Certainly we do well to read our history; to realize the human constants through every age of the Church.  There never was a Golden Age of the Church.  We shouldn’t forget that.

And yet it is not unreasonable to say – at least so far as the liturgical and devotional life (which in turn, lex orandi, lex credendi, affects the rest of the life of the Church) of the Church is concerned, that some ages have been worse than others.  Even a cursory study of the development of the Liturgical Reform Movement in the 20th century suggests two realities: That the liturgy had already been deformed and abused by the time of Pius X, and the popes knew this all too well; but also that the damage they were facing was of a different order from what we face today.
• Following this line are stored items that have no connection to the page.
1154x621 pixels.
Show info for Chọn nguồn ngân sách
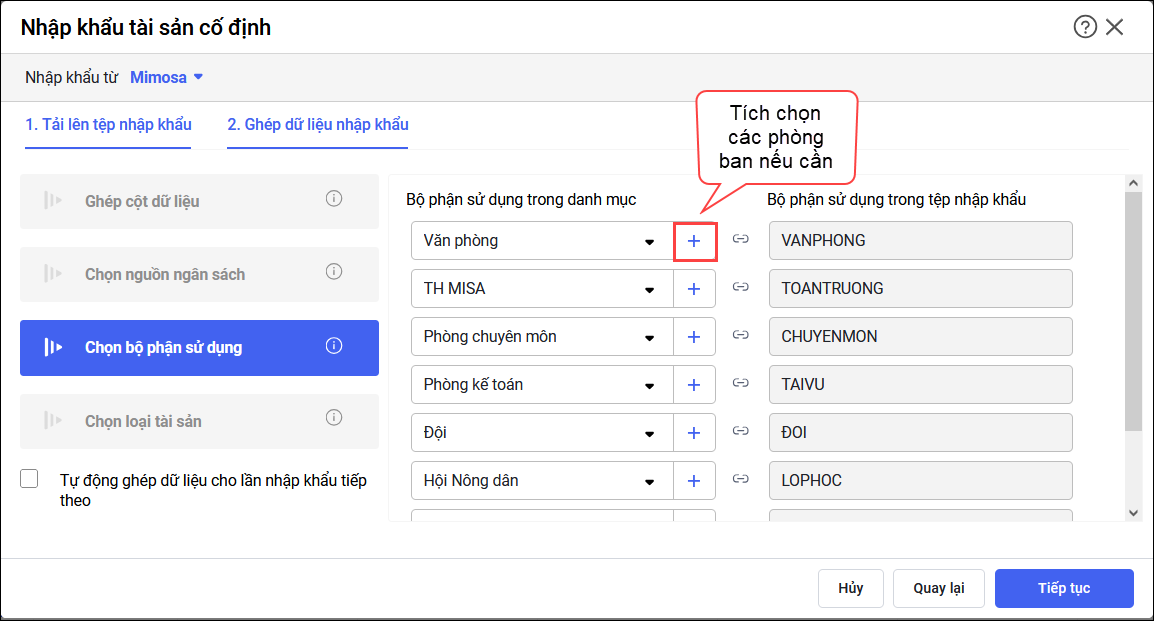[334, 272]
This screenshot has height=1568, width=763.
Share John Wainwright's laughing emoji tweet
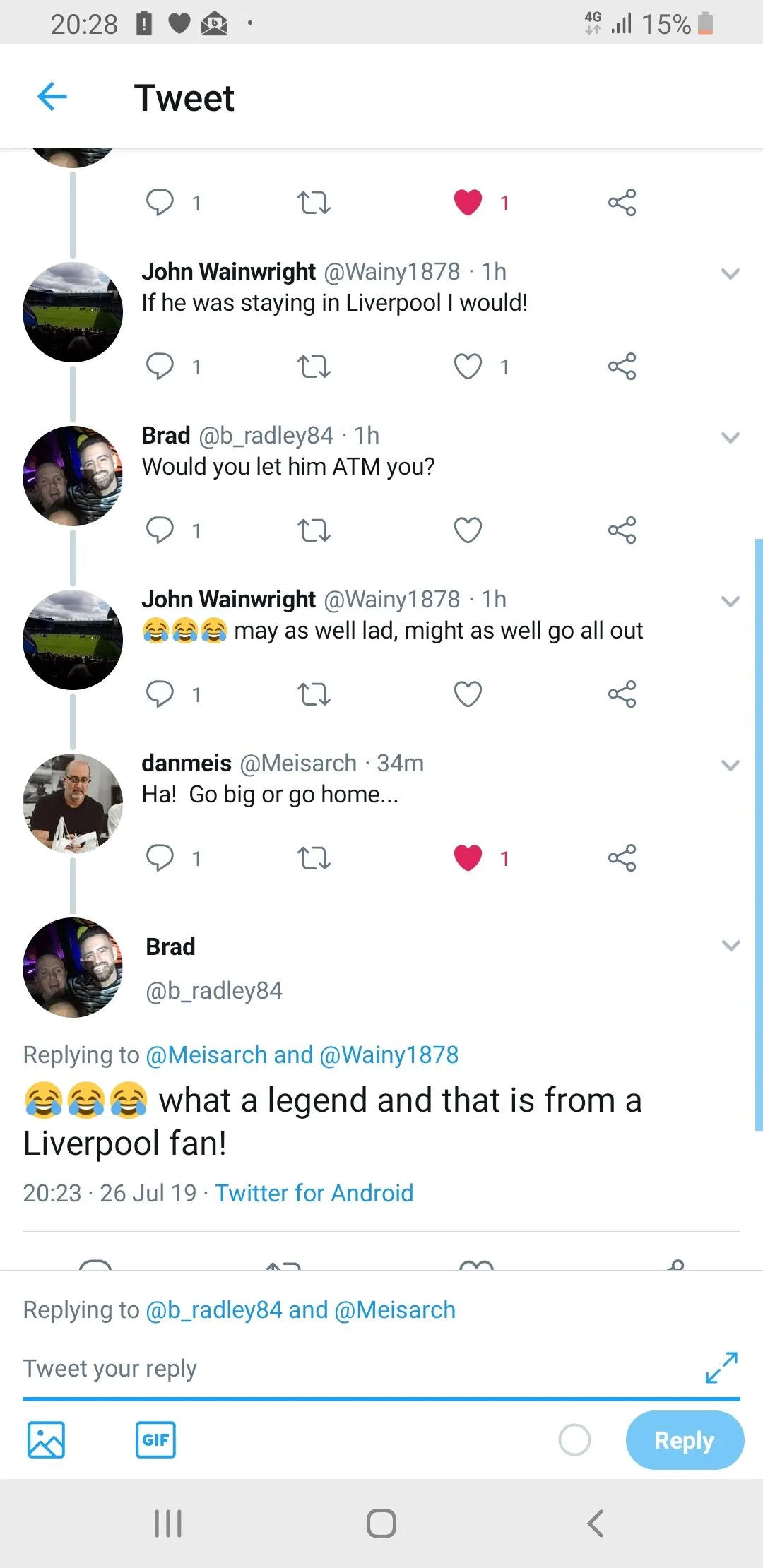tap(621, 693)
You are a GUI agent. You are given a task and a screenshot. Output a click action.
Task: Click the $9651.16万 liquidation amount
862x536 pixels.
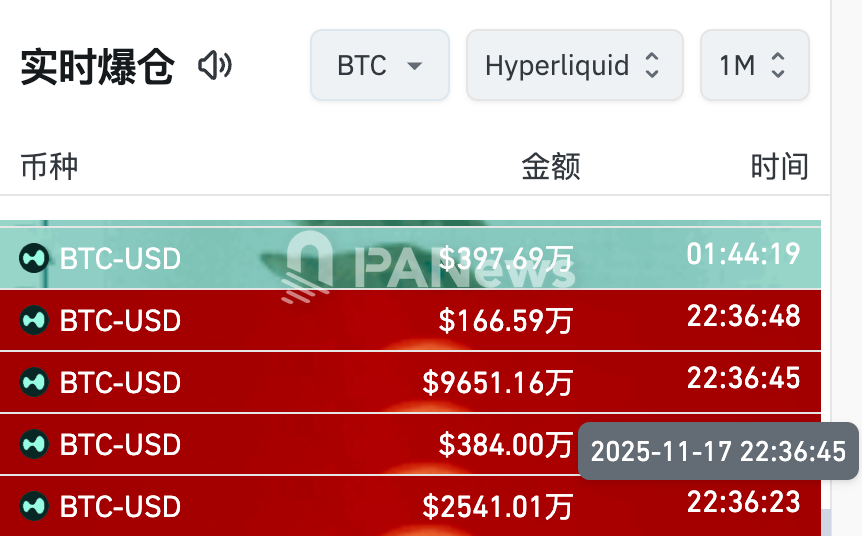click(497, 382)
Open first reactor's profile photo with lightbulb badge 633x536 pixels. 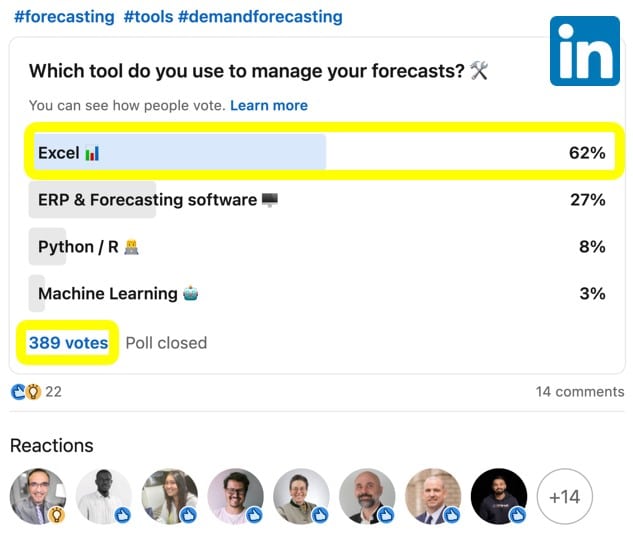pos(38,496)
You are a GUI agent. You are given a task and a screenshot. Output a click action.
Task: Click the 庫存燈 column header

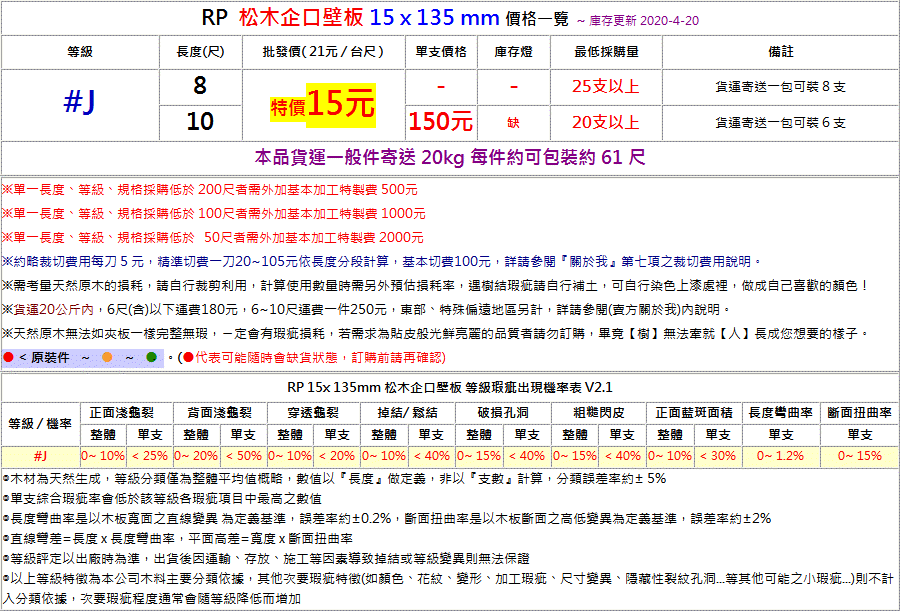pyautogui.click(x=513, y=51)
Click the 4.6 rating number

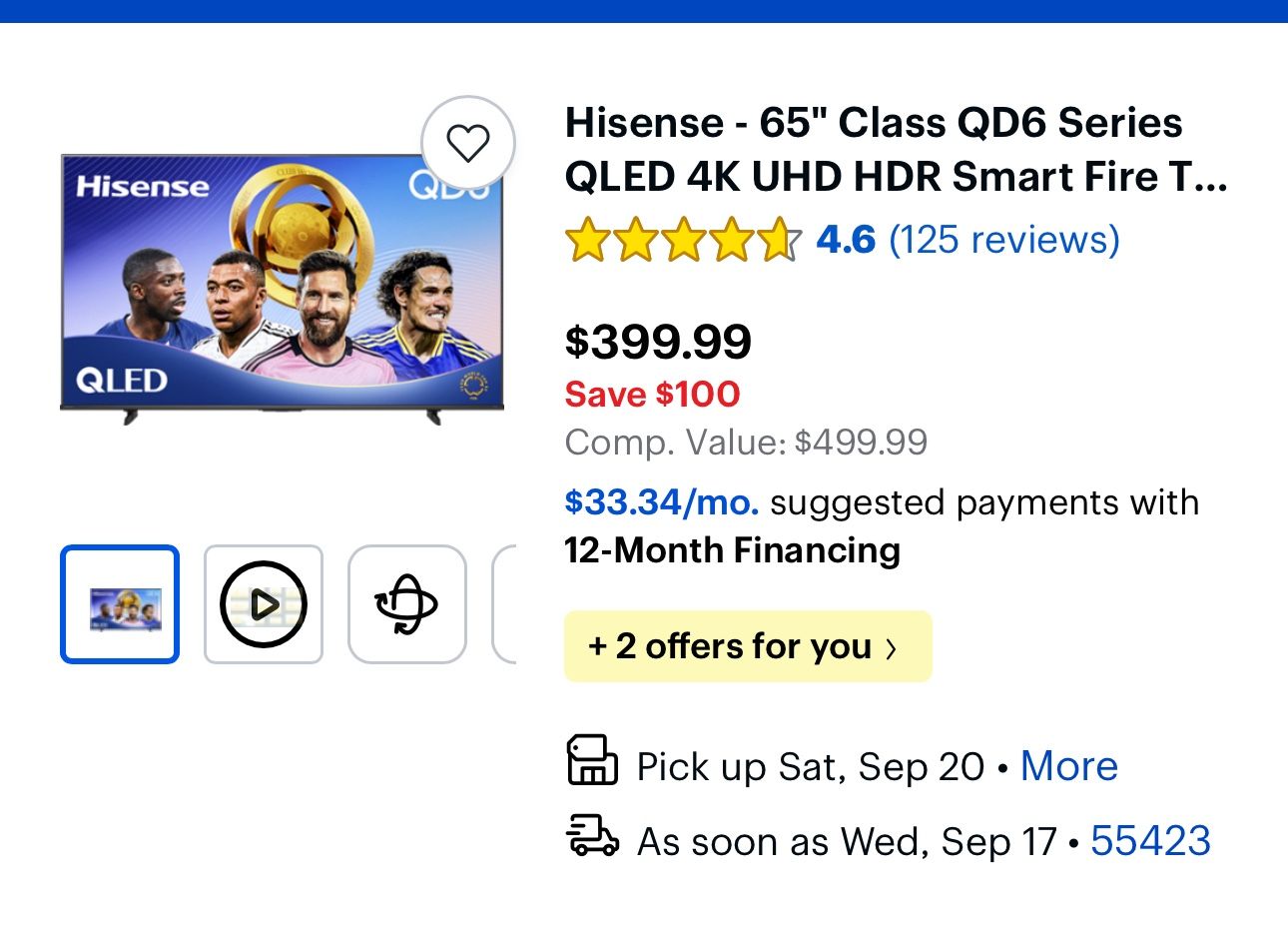point(846,241)

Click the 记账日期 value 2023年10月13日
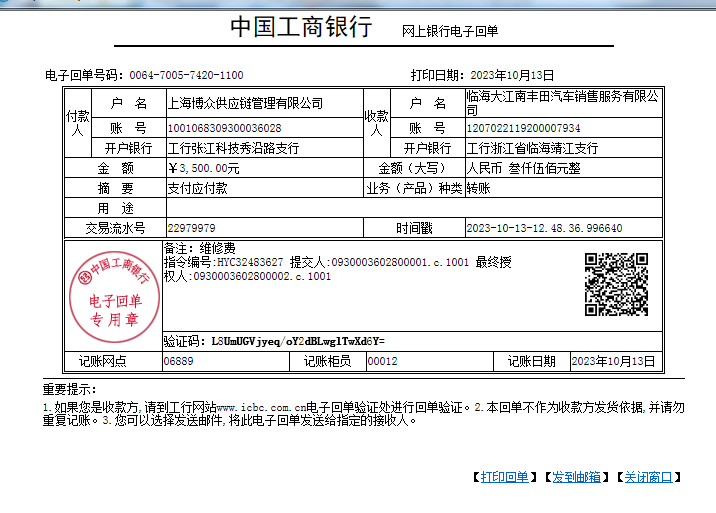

We should not underestimate that damage.

And this is the point made by Alcuin Reid in his Organic Development of the Liturgy, by Klaus Gamber, by Lauren Pristas’s study of the profound theological shifts in the prayers of the classic Roman Rite and the Novus Ordo, and above by Pope Benedict himself in numerous statements and works.  That is to say that what happened to the liturgy in the wake of the Consilium’s creation of the Novus Ordo has been different from any previous liturgical renewal.  It has not been organic.  It is too often, as the Pope has written, a "fabricated liturgy," as is its sacred art and architecture.  Not illicit or invalid, mind you, but greatly impoverished, much more so than anything which went before.  We can go on all the livelong day (and we certainly can) about the defects of the pre-conciliar liturgical life, or the imperfections of the Roman Rite as it existed by 1962 – but that can’t allow us to underrate the enormity of the changes which have taken place since, or the damage they have frequently done to the liturgy itself. 

If that weren’t the case, we would not have Benedict’s large body of work on the problems with the modern liturgy, or Liturgiam Authenticam, Redemptionist Sacramentum, Sacramentum Caritatis, or the impending motu proprio liberating the accessibility of the TLM.

It’s precisely because I’m the worst liturgical abuse I know that I so urgently need reverent liturgy in continuity with the whole tradition of the Church.  Maybe if we had more Chrysostoms for bishops, we’d be closer to reacquiring that.